Cycle-accurate performance modelling in an ultra-fast just-in-time dynamic binary translation instruction set simulator

Instruction set simulators (Iss) are vital tools for compiler and processor architecture design space exploration and verification. State-of-the-art simulators using just-in-time (Jit) dynamic binary translation (Dbt) techniques are able to simulate complex embedded processors at speeds above 500 Mips. However, these functional Iss do not provide microarchitectural observability. In contrast, low-level cycle-accurate Iss are too slow to simulate full-scale applications, forcing developers to revert to FPGA-based simulations.

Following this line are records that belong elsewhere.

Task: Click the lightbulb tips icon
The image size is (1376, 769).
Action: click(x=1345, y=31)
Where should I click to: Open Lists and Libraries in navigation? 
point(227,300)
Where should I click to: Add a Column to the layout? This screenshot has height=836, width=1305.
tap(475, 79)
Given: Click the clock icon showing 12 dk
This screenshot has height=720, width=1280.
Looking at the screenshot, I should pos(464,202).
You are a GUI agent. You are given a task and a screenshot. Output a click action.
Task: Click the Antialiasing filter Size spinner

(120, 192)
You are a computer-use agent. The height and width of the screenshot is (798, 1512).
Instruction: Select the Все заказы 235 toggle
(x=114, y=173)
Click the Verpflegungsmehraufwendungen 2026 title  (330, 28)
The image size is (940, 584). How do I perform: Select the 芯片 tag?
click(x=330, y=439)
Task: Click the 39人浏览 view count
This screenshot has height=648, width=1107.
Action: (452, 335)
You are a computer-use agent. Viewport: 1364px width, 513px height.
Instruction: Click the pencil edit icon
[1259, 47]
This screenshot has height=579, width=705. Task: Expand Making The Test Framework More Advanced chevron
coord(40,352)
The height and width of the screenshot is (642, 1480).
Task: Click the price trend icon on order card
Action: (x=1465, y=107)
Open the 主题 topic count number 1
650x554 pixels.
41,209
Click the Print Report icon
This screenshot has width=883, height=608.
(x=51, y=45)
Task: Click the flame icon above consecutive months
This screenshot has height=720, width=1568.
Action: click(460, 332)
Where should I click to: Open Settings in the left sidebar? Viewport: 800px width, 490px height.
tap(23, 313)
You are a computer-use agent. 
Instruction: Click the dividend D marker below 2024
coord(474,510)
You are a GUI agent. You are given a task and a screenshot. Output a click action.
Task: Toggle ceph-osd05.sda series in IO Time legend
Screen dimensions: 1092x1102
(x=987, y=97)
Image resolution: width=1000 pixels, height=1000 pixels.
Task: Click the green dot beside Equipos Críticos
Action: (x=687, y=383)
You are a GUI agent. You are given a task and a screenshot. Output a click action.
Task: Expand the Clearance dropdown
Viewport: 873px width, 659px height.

In this paper we demonstrate that it is possible to run ultra-high speed cycle-accurate instruction set simulations surpassing FPGA-based simulation speeds. We extend the Jit Dbt engine of our Iss and augment Jit generated code with a verified cycle-accurate processor model. Our approach can model any microarchitectural configuration, does not rely on prior profiling, instrumentation, or compilation, and works for all binaries targeting a state-of-the-art embedded processor implementing the ARCompact™ instruction set architecture (Isa). We achieve simulation speeds up to 63 Mips on a standard x86 desktop computer, whilst the average cycle-count deviation is less than 1.5% for the industry standard Eembc and Core Mark benchmark suites.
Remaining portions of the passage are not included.